WORK INSTRUCTIONS: Images are to be dropped, and the rest of the data reproduced exactly.

(Items from a dataset)
------------
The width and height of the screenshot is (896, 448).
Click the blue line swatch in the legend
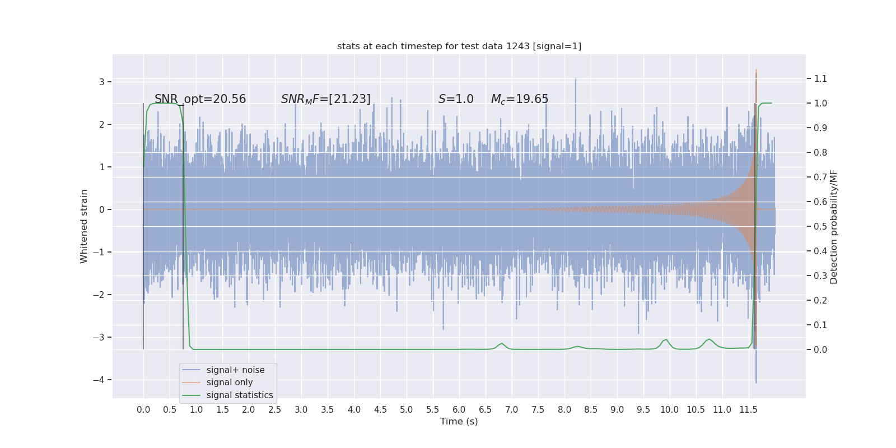[192, 370]
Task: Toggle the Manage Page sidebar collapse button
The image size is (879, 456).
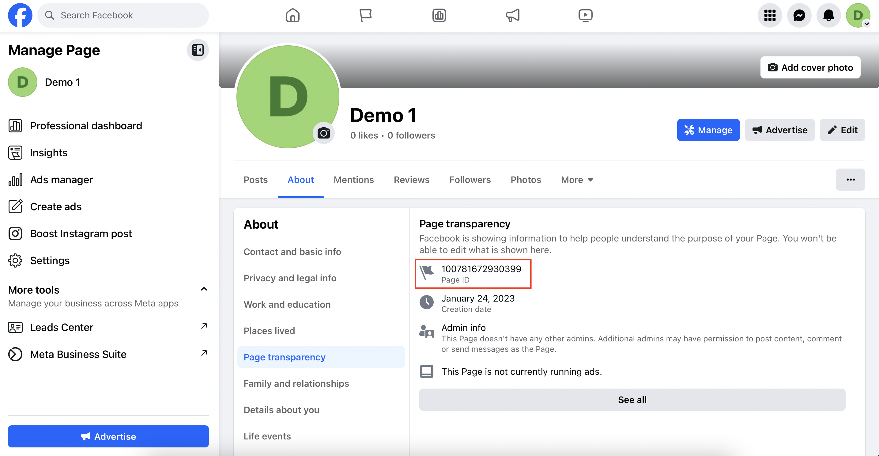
------------
TASK SOLUTION:
The width and height of the screenshot is (896, 448).
Click the blue line swatch in the legend
[192, 370]
Task: Toggle the Manage Page sidebar collapse button
The image size is (879, 456).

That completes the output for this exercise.